Kutipan Halaman
Selasa 27 Sep 2016 14:52 WIB

Trump Ingin Akui Yerusalem

Red:

WASHINGTON -- Kandidat presiden Amerika Serikat (AS) dari Partai Republik, Donald Trump, Ahad (25/9), mengatakan kepada Perdana Menteri Israel Benjamin Netanyahu, ia akan mengakui Yerusalem sebagai ibu kota Israel jika terpilih menjadi presiden AS. Sikap ini menunjukkan akan terjadi perubahan besar kebijakan AS terhadap Israel.

Dalam pertemuan yang berlangsung lebih dari satu jam di Trump Tower di New York, di bawah pemerintahannya, AS akan mengakui Yerusalem sebagai ibu kota Israel yang tidak tercerai-berai.

Saat ini mayoritas dunia internasional tidak mengakui Yerusalem sebagai ibu kota Israel. Mereka memilih menempatkan kantor kedutaan besar di Tel Aviv.

Tujuan 1
Menurut kutipan halaman di atas, di kota mana sebagian besar negara menempatkan kantor kedutaan besar mereka untuk Israel?

Baris Data
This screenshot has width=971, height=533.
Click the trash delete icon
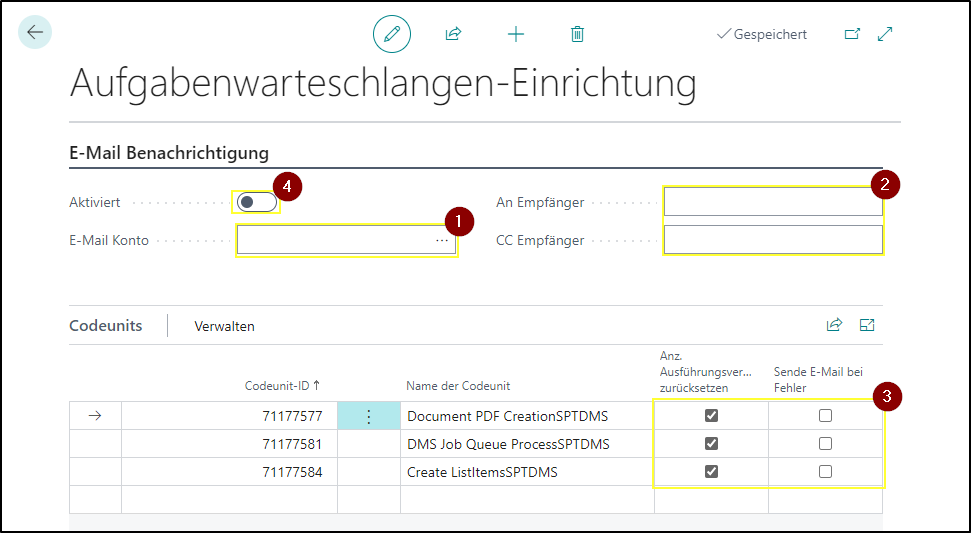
...
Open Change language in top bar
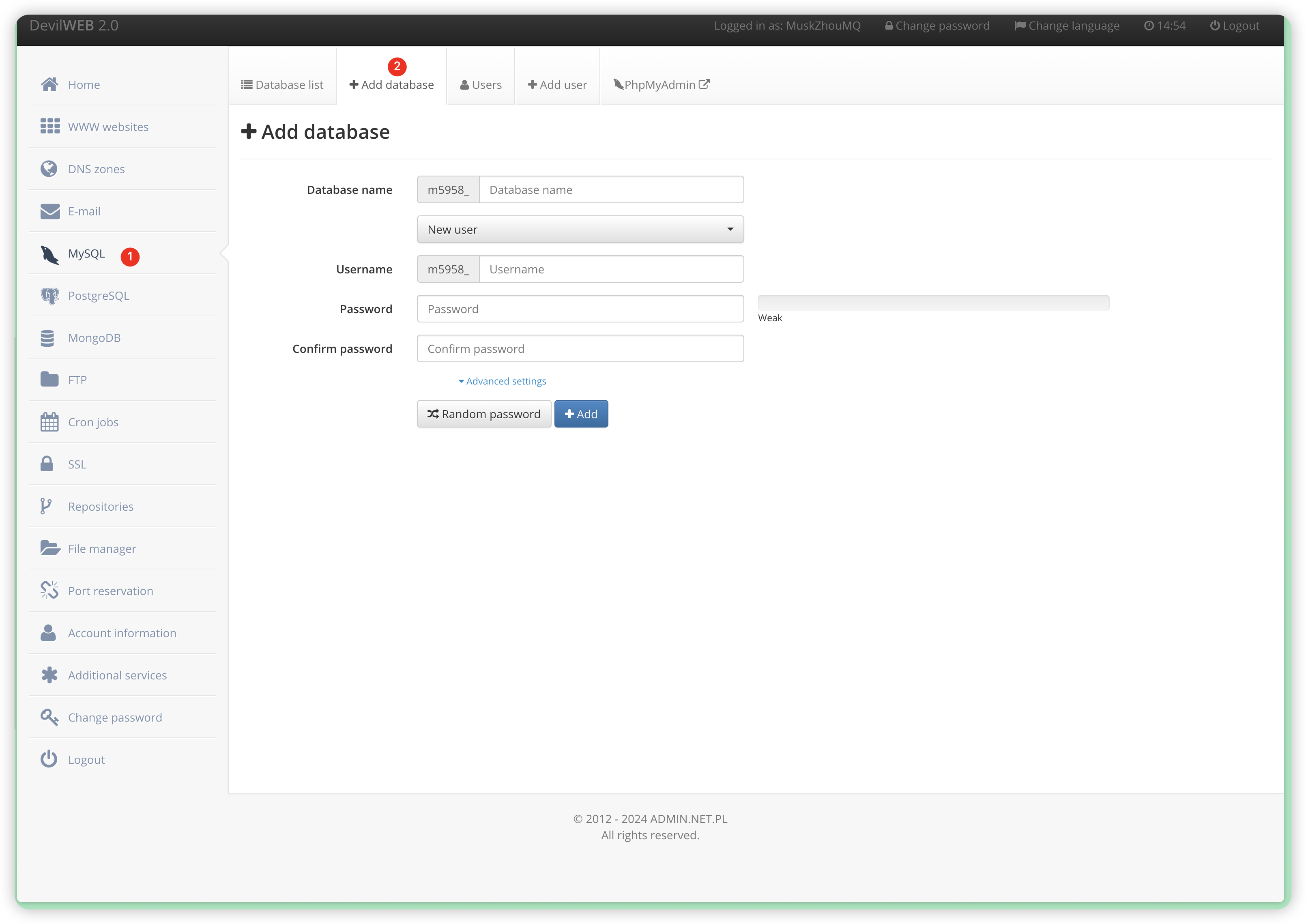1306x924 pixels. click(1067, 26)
* * *
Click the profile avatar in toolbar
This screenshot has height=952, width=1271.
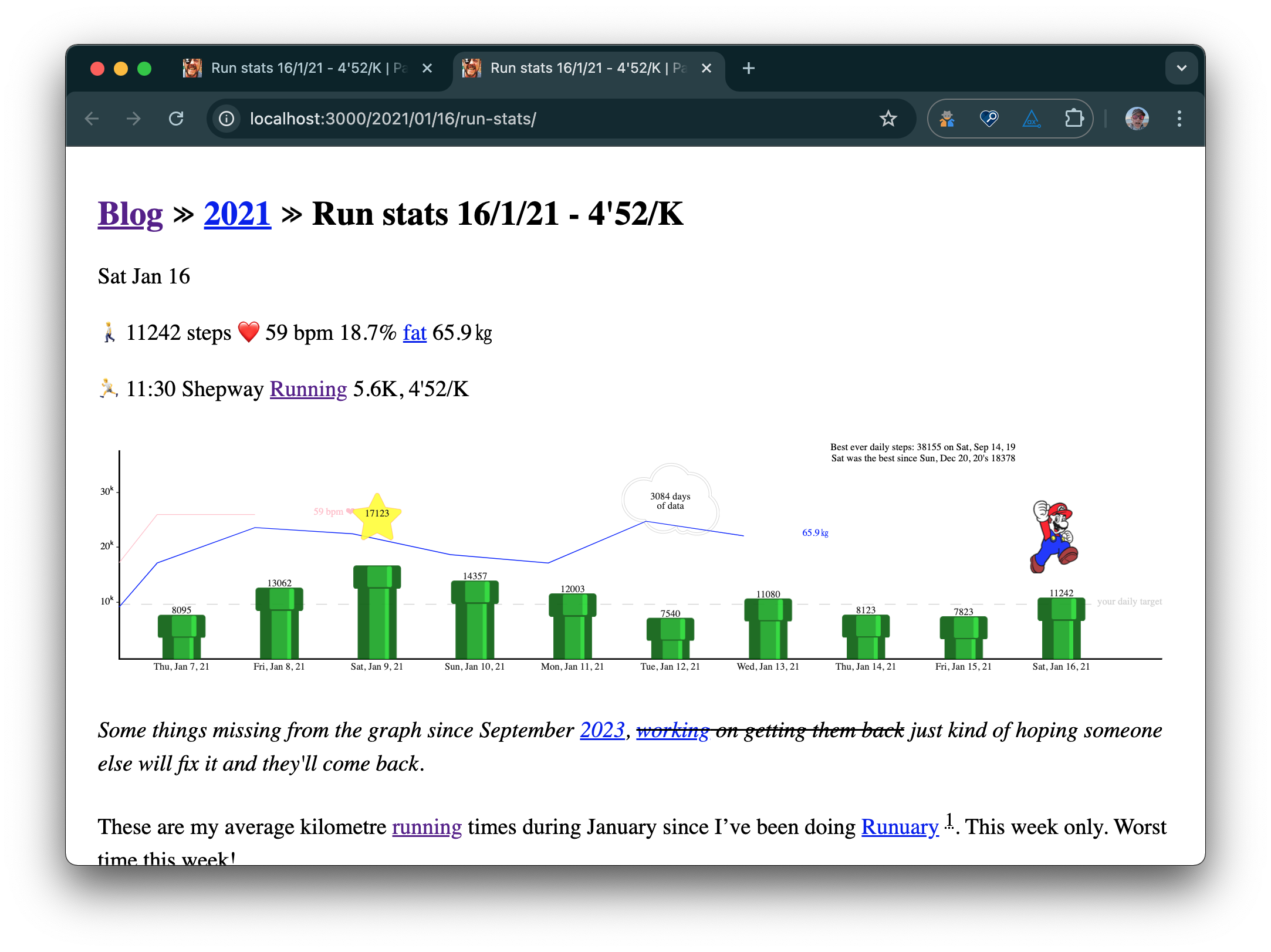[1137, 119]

Tujuan 2
Temukan setiap baris dalam catatan yang memuat kata "screenshot", lalu salin baris-baris itu. Perbedaan huruf besar dan kecil diperhitungkan.

Jawaban Lengkap 1
Di Tel Aviv.

Jawaban Lengkap 2
This screenshot has width=971, height=533.
This screenshot has height=952, width=1271.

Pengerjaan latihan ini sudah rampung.